Many years ago I wrote serval articles that provided a quite different view of the law than Judge Parker.
First, a book chapter I wrote in 1990 : “Fetal Rights” in Robert D. Eden, Frank H. Boehm,
Assessment and care of the fetus: physiological, clinical, and medico legal principles (Appleton & Lange, 1990).
link to download: https://www.dropbox.com/s/pijr6x9fnmxnyv1/fetalrights.pdf?dl=0
The argument [Parker’s] that recognizing fetal rights or a duty to not harm the fetus, even if pre-viable undermines Roe is flawed. Protecting a pre-viable fetus from harm does not ineluctably or logically undermine Roe v. Wade or necessitate its reversal. As I wrote in 1990:
“If the fetus is not viable, however, it may be argued
that because a woman has the right to abort her fetus,
she may not be compelled to consent to any medical
treatment aimed at benefiting her unborn child. If, however,
the mother expresses her desire to carry her unborn
child to term, may a court treat this decision not to abort
as a waiver of autonomy or a waiver of abortion rights
such that a court may order treatment on a theory that
she should be treated as a prospective parent and mother
rather than as a pregnant woman seeking an abortion.[53
[Robertson JA. Procreative Liberty, and the Control of Conception,
Pregnancy and Childbirth, 69 VA. L. REv. 405, 441-7
. . .
Recognizing the right to terminate a pregnancy does not ineluctably
require recognizing that pregnant women have
a right to inflict physical damage on the fetus and bear
children with devastating handicaps.”
“Fetal Rights” in Robert D. Eden, Frank H. Boehm,
Assessment and care of the fetus: physiological, clinical, and medico legal principles (Appleton & Lange, 1990). at p. 95.

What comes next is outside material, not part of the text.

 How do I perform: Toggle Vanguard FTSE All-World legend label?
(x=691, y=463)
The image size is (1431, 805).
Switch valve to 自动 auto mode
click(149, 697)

Earlier, in a law review article I wrote in 1983, LEGAL RECOGNITION OF NEOCORTICAL DEATH.,71 Cornell L. Rev. 850 (1986)
I made the point that both death and life should be defined with reference to the neocortical function and that personhood depended upon consciousness. Thus a pre-conscious fetus and a permanently unconscious vegetative patient should have no constitutional rights and should be treated as non-persons.
This was followed by a 1987 article I co-authored with Dr. Ronald Cranford, a famous neurologist (now deceased, who also testified in the Schiavo trial):Cranford & Smith, Consciousness: The Most Critical Moral (Constitutional) Standard For Human Personhood,13 Am. J. L. and Med. 233 (1987)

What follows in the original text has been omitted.